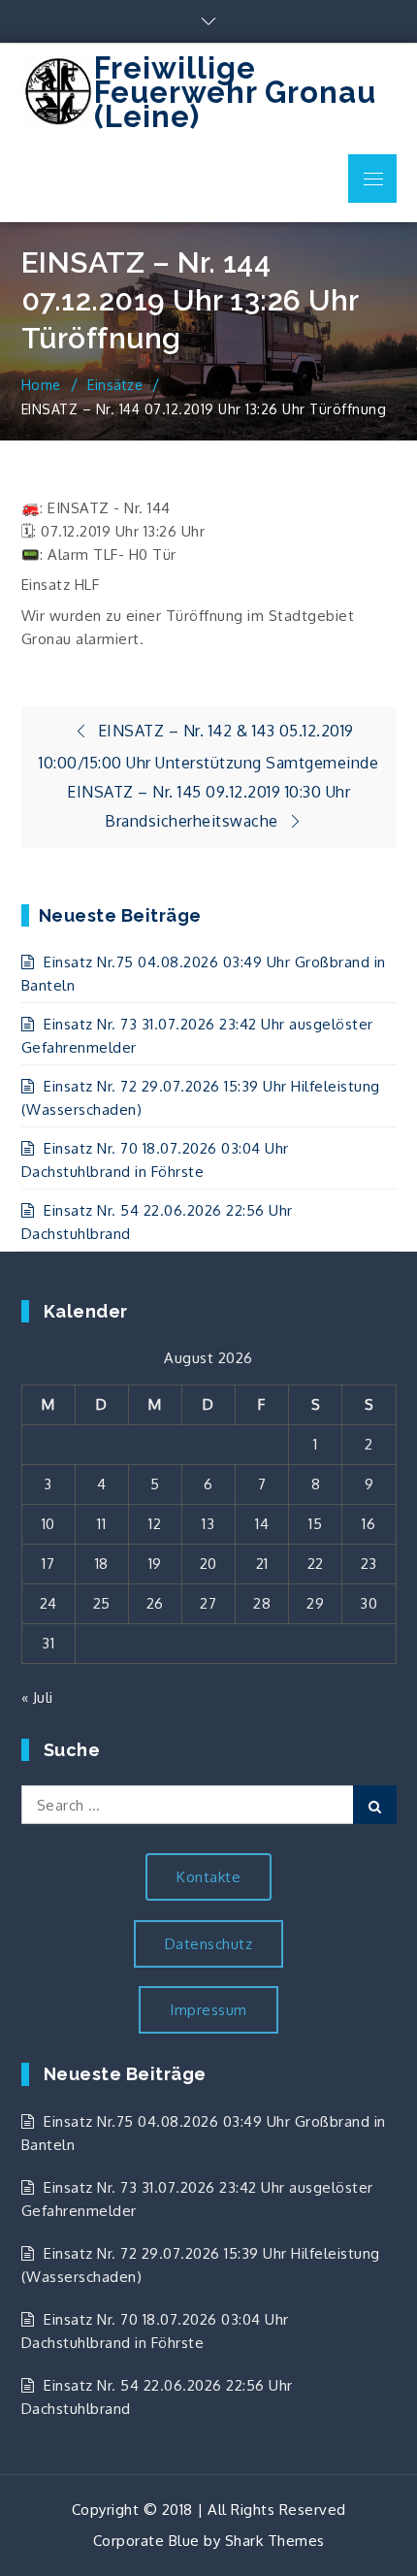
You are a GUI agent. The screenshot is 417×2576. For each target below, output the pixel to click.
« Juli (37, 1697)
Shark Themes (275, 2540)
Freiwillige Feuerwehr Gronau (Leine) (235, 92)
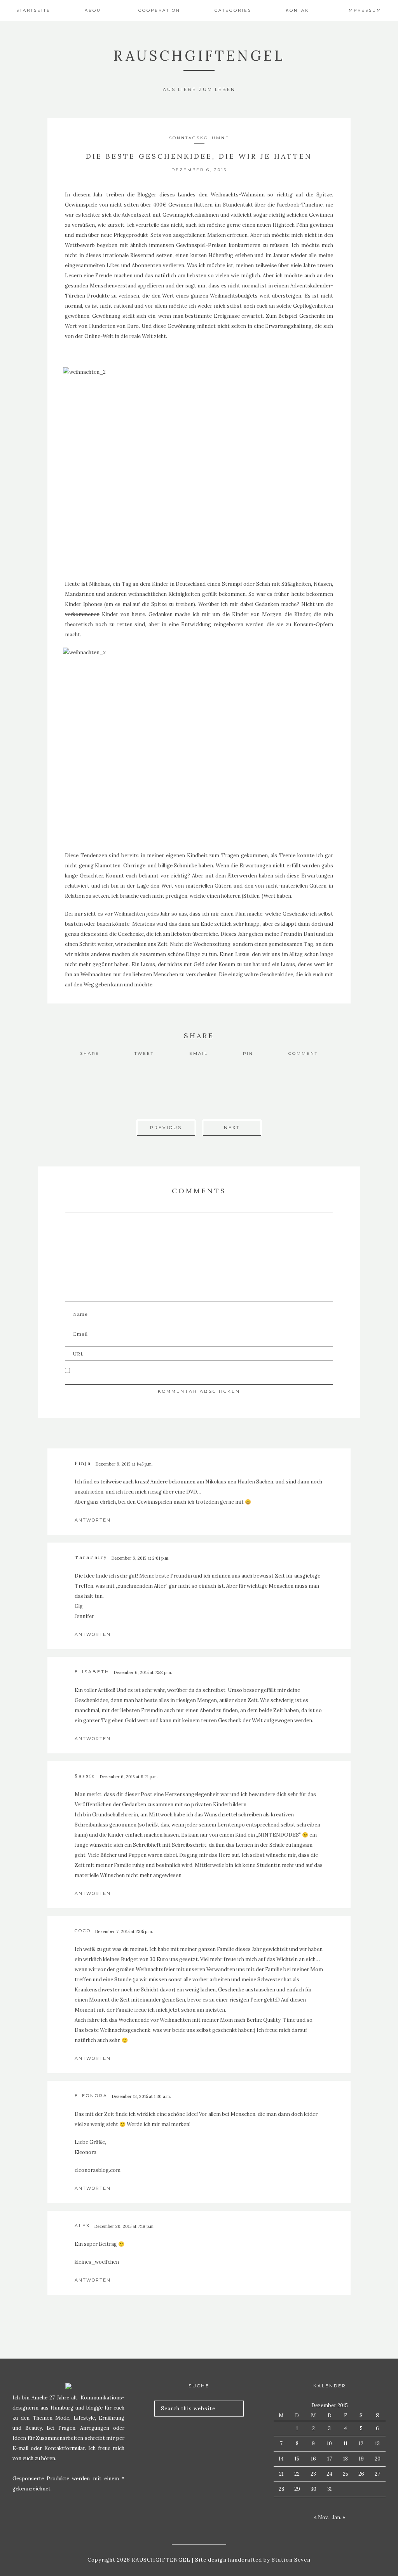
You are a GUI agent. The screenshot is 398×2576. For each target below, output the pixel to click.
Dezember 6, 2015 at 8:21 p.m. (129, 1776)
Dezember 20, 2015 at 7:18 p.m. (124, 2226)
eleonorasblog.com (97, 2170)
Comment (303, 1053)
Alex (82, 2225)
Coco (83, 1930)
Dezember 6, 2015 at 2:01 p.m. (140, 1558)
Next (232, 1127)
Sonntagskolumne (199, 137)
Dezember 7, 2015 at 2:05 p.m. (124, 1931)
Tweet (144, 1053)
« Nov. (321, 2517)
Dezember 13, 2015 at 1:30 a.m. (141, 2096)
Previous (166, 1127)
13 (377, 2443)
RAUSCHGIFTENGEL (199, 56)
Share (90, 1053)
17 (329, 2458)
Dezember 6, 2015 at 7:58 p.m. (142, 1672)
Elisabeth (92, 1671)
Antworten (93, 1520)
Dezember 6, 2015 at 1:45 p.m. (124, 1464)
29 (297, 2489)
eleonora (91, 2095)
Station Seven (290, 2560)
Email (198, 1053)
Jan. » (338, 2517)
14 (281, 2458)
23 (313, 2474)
______________________________
The listing above is to be set down word for word, without its images.

You are a GUI agent. The screenshot is 417×2576. For each target below, output the pixel to click.
« Juli (37, 1697)
Shark Themes (275, 2540)
Freiwillige Feuerwehr Gronau (Leine) (235, 92)
You are a GUI agent. The screenshot is 398×2576. For each target below, output the pixel to click.
Dezember 6, 2015 at 8:21 p.m. (129, 1776)
Dezember 20, 2015 at 7:18 p.m. (124, 2226)
eleonorasblog.com (97, 2170)
Comment (303, 1053)
Alex (82, 2225)
Coco (83, 1930)
Dezember 6, 2015 at 2:01 p.m. (140, 1558)
Next (232, 1127)
Sonntagskolumne (199, 137)
Dezember 7, 2015 at 2:05 p.m. (124, 1931)
Tweet (144, 1053)
« Nov. (321, 2517)
Dezember 13, 2015 at 1:30 a.m. (141, 2096)
Previous (166, 1127)
13 (377, 2443)
RAUSCHGIFTENGEL (199, 56)
Share (90, 1053)
17 (329, 2458)
Dezember 6, 2015 at 7:58 p.m. (142, 1672)
Elisabeth (92, 1671)
Antworten (93, 1520)
Dezember 6, 2015 at 1:45 p.m. (124, 1464)
29 (297, 2489)
eleonora (91, 2095)
Station Seven (290, 2560)
Email (198, 1053)
Jan. » (338, 2517)
14 (281, 2458)
23 (313, 2474)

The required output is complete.